DPR desak pemerintah alirkan dana bea keluar sawit



JAKARTA. Panitia Kerja (Panja) DPR mendesak pemerintah mengeluarkan kebijakan pengembalian penerimaan bea keluar sawit ke daerah produsen. Hal ini untuk mendukung kebijakan hilirisasi di sektor perkebunan, khususnya untuk komoditas sawit dan karet.

Ketua Panja Sawit dan Karet Komisi VI DPR RI, Erik Satrya Wardhana, mengatakan, komoditas sawit dan karet di Indonesia merupakan produk unggulan namun hilirisasinya terhambat dan sulit bersaing di pasar internasional. "Panja Sawit akan berusaha untuk mengurangi atau menghilangkan batasan-batasan yang menghambut industri sawit dan karet di Indonesia," ujarnya di Gedung DPR, Selasa (18/6).

Sebagai info, pembetukan Panja Sawit dan Karet ini bertujuan untuk mengurai masalah yang sering terjadi dari mulai budidaya hingga hilirisasi. Seperti diketahui,  sawit dan karet ini sebagai komoditas unggulan, tetapi masih banyak memberikan manfaat kepada petani.


Menurut Erik, lewat Panja Sawit dan Karet pihak DPR ingin meminta pengembalian dana bea keluar sawit dan karet kepada daerah produsen. Ia menilai, kebijakan ini akan mampu memanfaatkan para petani untuk terlibat dalam program hilirisasi sektor perkebunan.

Erik mengatakan, saat ini para petani yang memiliki lahan perkebunan hanya berjalan sendiri-sendiri dan tidak terorganisir. "Nantinya kami akan kumpulkan semua petani dan tergabung dalam sebuah koperasi. Baru kemudian diberi akes ke industri hilir," ujar politisi dari Partai Hanura tersebut.

Dia beralasan, tidak ada alasan bagi pemerintah untuk menolak usulan kebijakan pengembalian penerimaan dana bea keluar sawit kepada daerah produsen. Ia menilai, secara teknis bentuknya sama dengan yang dilakukan kepada komoditas tembakau sehingga seharusnya bisa dilakukan untuk sawit serta karet.

Panja DPR juga mempertanyakan besarnya porsi bea keluar minyak kelapa sawit di Indonesia yang sebesar 9% dibandingkan Malaysia yang hanya 4,5%. "Kenapa ini bisa jauh lebih besar dari Malaysia. Pemerintah harus bsia menjawab ini agar kita bisa bersaing," ujarnya.

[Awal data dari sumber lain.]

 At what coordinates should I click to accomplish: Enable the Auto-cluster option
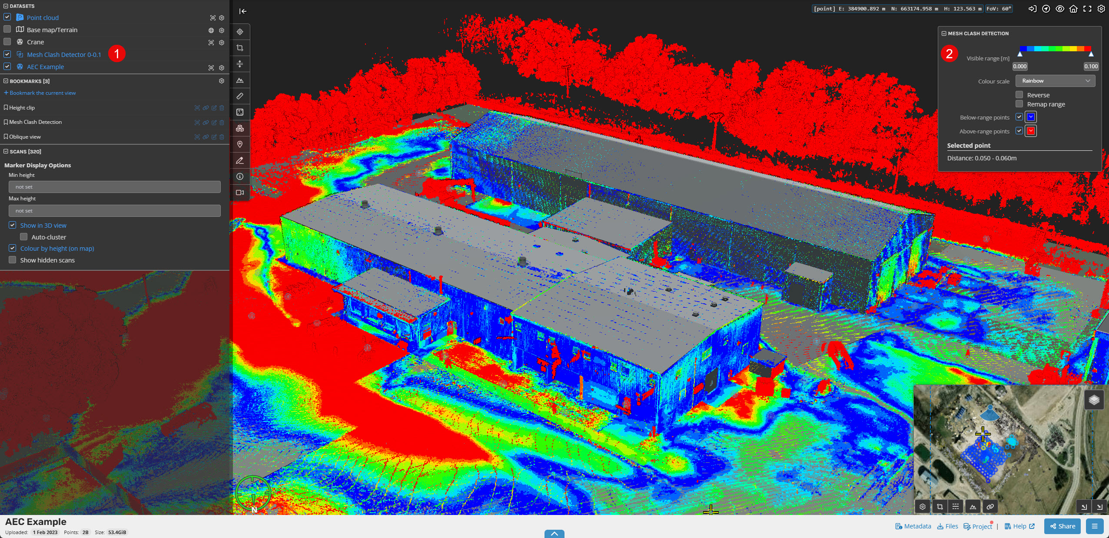click(x=24, y=237)
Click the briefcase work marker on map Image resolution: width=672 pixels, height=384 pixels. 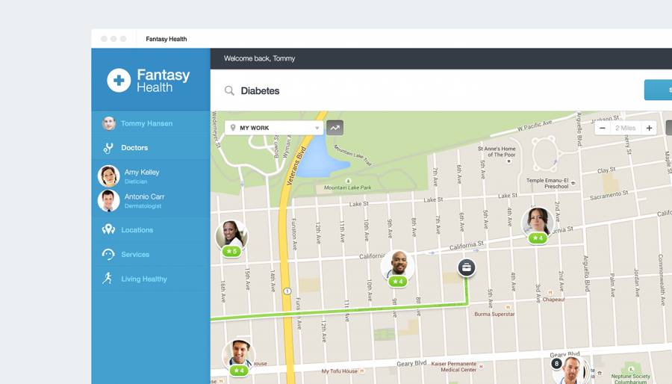467,267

Menurut Erik, panja sawit dan karet akan menyelesaikan seluruh rangkaian kerja sampai akhir masa sidang ke-IV atau tepatnya pada pertengahan Juli 2013. Setelah itu panja sawit dan karet akan memberikan rekomendasi kepada pemerintah pada masa sidang berikutnya..

Direktur Jenderal Perkebunan Kementerian Pertanian (Kemtan), Gamal Nasir, mengatakan, Kemtan sudah berupaya untuk memberikan kemudahan bagi petani dan mendorong hilirisasi. "Dalam revisi Permentan Nomor 26 Tahun 2007 akan dibatasi kepemilikan satu grup perusahaan sebesar 100.000 hektar(ha). Prinsipnya untuk menerapkan keadilan," ujarnya.

Menurut Gamal, para perusahaan besar juga wajib memberikan kebun rakyat atau plasma sebesar 20% dari total kepemilikan lahan. Nantinya, setiap perusahaan berdampingan dengan Pemerintah Daerah (Pemda) mencari kebun rakyat di luar lahan Hak Guna Usaha (HGU).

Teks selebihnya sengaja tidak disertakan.